Written problem 1
Return the portion of the commentary on Barry Bonds that starts at "The stress and" and ends at "much for that.", copied word for word.
Written problem 2
In the commentary on Barry Bonds, list each sentence that Bonds is quoted as saying, one per line.

Passage shown
((
Commentary: Bonds shows he can dish the dirt

Accusation against teammate, even though he apologized, sure to mess up Giants' clubhouse

Poor Barry Bonds.

Somebody’s always picking on him, writing nasty things about how he puffed up bigger than the Michelin Man and suggesting he’s as wholesome as a used-car salesman. Worst thing is, they don’t have the guts to say it to his face. It’s always coming from some anonymous source or grand jury testimony that was supposed to be secret.

The stress and the pain it’s caused, well, most people couldn’t handle it.

“You can’t hurt me any more than you’ve already hurt me. You can’t hurt my family anymore than you’ve already hurt them,” Bonds said in last spring’s TV classic, “Bonds on Bonds.”

“You don’t see me bringing anyone else into this. I take it myself.”

So much for that.

For all his complaints about how unfairly he’s been treated, Bonds apparently has no problem throwing other people under the bus.
))
Supplied information
((
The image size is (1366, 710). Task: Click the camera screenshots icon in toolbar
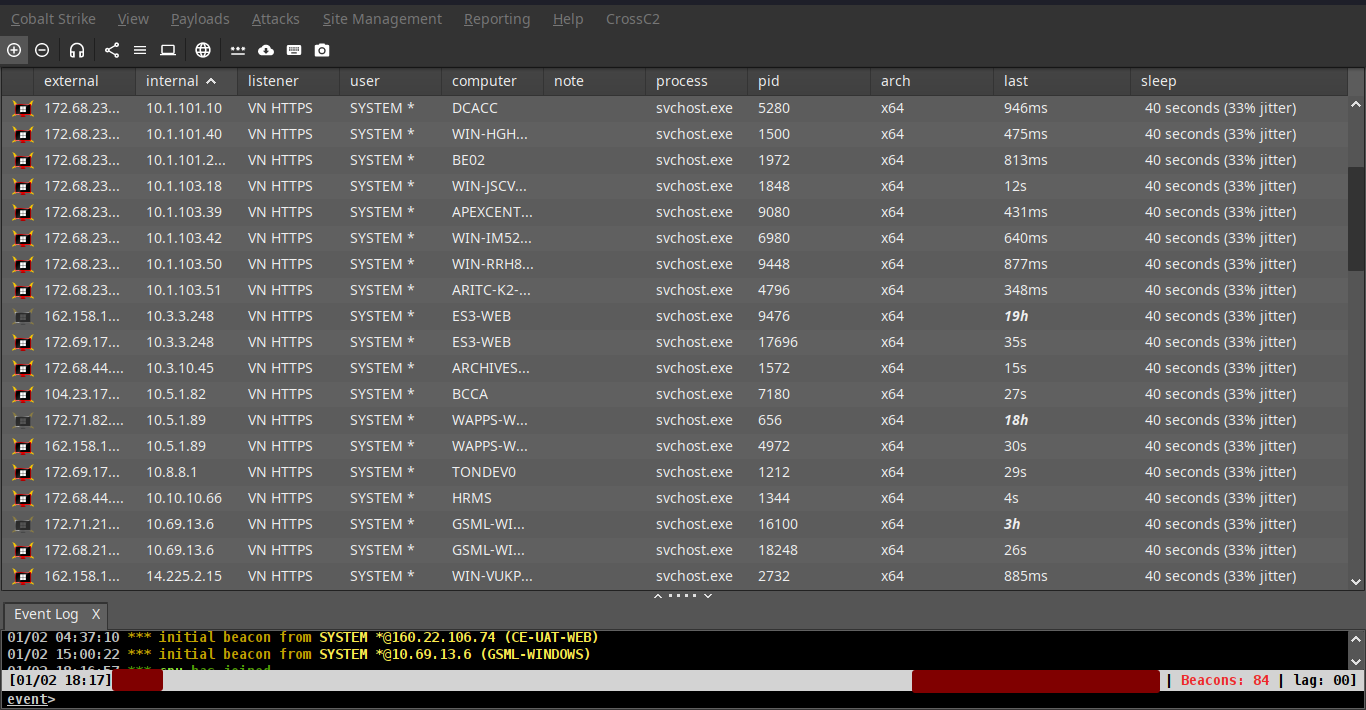(x=322, y=50)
))
Full answer 1
The stress and the pain it’s caused, well, most people couldn’t handle it.

“You can’t hurt me any more than you’ve already hurt me. You can’t hurt my family anymore than you’ve already hurt them,” Bonds said in last spring’s TV classic, “Bonds on Bonds.”

“You don’t see me bringing anyone else into this. I take it myself.”

So much for that.

Full answer 2
You can’t hurt me any more than you’ve already hurt me.
You can’t hurt my family anymore than you’ve already hurt them.
You don’t see me bringing anyone else into this.
I take it myself.